## Work task
Every line below that has "computer" in it should be copied.

----- Source data -----

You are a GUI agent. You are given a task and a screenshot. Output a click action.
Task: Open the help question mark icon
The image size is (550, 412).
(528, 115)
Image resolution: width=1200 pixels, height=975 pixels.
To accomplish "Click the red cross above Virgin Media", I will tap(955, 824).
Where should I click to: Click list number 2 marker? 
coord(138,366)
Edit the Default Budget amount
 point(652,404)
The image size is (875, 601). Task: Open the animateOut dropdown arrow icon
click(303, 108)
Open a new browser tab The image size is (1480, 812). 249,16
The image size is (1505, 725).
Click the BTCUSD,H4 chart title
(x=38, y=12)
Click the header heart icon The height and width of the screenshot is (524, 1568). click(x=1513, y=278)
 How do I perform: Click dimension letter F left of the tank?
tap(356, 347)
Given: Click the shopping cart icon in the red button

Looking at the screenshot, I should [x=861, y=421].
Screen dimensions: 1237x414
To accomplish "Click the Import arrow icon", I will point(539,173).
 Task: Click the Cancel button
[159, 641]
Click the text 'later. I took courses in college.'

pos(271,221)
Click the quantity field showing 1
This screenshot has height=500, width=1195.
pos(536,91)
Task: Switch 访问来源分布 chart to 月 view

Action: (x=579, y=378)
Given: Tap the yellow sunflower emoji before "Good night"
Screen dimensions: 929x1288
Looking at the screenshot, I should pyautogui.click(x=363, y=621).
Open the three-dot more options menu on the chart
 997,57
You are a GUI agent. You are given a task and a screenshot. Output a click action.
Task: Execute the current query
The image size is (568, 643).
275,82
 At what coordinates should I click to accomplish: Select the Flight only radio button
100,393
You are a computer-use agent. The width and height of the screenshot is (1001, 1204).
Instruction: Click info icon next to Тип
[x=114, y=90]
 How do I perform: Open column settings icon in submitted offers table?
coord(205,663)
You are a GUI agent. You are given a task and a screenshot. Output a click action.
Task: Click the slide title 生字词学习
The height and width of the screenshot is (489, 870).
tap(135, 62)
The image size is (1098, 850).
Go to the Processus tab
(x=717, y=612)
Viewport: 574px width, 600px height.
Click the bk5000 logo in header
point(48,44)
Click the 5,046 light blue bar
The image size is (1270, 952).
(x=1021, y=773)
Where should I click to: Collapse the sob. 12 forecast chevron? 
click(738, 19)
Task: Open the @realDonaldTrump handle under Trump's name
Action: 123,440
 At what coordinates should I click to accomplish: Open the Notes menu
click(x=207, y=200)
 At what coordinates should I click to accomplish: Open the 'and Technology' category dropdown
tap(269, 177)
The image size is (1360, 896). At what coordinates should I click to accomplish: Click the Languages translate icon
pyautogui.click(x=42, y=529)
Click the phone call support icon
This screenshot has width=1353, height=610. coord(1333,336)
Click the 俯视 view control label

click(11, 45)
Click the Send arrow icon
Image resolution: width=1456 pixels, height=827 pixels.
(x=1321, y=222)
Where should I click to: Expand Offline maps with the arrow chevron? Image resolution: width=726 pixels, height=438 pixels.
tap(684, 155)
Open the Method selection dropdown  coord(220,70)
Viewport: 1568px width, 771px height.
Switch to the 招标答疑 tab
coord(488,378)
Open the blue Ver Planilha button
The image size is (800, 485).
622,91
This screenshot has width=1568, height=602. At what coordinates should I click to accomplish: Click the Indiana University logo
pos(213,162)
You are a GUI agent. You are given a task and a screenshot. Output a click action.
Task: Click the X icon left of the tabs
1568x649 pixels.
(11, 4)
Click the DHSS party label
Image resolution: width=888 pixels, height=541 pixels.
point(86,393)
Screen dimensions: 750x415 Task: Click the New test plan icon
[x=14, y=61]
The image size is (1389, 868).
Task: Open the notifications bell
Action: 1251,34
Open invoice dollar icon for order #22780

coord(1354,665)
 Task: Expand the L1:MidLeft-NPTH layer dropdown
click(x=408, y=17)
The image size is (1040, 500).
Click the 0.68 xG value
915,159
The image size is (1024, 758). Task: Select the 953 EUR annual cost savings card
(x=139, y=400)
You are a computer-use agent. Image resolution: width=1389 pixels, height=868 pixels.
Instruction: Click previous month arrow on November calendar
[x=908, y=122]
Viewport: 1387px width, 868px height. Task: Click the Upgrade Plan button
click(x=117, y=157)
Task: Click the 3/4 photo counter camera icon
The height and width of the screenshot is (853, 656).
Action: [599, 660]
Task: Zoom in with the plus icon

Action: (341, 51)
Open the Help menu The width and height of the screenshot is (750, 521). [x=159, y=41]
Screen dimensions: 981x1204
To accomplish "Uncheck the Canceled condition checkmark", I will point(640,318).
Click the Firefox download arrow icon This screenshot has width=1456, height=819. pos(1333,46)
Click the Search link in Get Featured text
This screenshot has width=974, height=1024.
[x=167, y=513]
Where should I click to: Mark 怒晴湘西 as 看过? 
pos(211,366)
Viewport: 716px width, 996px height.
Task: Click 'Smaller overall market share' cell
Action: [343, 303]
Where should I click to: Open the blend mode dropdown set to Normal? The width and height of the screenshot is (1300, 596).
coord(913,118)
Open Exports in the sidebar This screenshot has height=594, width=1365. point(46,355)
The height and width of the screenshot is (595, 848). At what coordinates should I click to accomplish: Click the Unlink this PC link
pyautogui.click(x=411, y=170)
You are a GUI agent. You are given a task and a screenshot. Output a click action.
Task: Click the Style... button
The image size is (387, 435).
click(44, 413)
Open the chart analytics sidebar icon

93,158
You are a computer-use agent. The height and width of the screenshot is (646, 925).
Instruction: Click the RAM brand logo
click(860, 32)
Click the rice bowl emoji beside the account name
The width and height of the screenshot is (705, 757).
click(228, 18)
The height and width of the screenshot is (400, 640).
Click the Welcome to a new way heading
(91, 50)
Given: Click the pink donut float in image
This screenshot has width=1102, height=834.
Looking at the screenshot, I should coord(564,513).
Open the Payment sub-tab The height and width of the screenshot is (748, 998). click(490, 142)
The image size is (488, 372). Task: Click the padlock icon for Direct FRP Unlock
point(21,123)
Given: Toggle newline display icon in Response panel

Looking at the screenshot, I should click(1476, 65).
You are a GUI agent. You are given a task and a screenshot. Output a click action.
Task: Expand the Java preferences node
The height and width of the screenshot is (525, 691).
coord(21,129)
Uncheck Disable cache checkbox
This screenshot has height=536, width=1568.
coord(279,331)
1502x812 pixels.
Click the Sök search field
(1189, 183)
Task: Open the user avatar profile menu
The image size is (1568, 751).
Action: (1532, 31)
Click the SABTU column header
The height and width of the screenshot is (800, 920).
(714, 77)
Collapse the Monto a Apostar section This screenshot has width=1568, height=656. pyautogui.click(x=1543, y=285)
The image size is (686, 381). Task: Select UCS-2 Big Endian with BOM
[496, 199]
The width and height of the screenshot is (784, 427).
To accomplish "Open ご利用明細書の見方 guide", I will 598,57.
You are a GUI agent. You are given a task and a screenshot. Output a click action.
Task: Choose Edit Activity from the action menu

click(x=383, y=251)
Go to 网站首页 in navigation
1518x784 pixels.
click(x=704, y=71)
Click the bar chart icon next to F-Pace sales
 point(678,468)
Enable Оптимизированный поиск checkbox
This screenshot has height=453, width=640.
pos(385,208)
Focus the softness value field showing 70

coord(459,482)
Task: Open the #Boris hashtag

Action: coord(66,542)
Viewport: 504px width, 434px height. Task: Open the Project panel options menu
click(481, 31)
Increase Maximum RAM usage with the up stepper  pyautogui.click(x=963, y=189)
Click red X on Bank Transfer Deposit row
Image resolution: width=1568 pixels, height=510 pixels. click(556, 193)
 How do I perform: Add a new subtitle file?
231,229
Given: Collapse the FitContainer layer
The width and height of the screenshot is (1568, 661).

-----

## The completed task
You are a computer-use agent. The width and height of the screenshot is (1001, 1204).
You are a computer-use agent. Image resolution: width=1389 pixels, height=868 pixels.
You are a computer-use agent. The height and width of the screenshot is (646, 925).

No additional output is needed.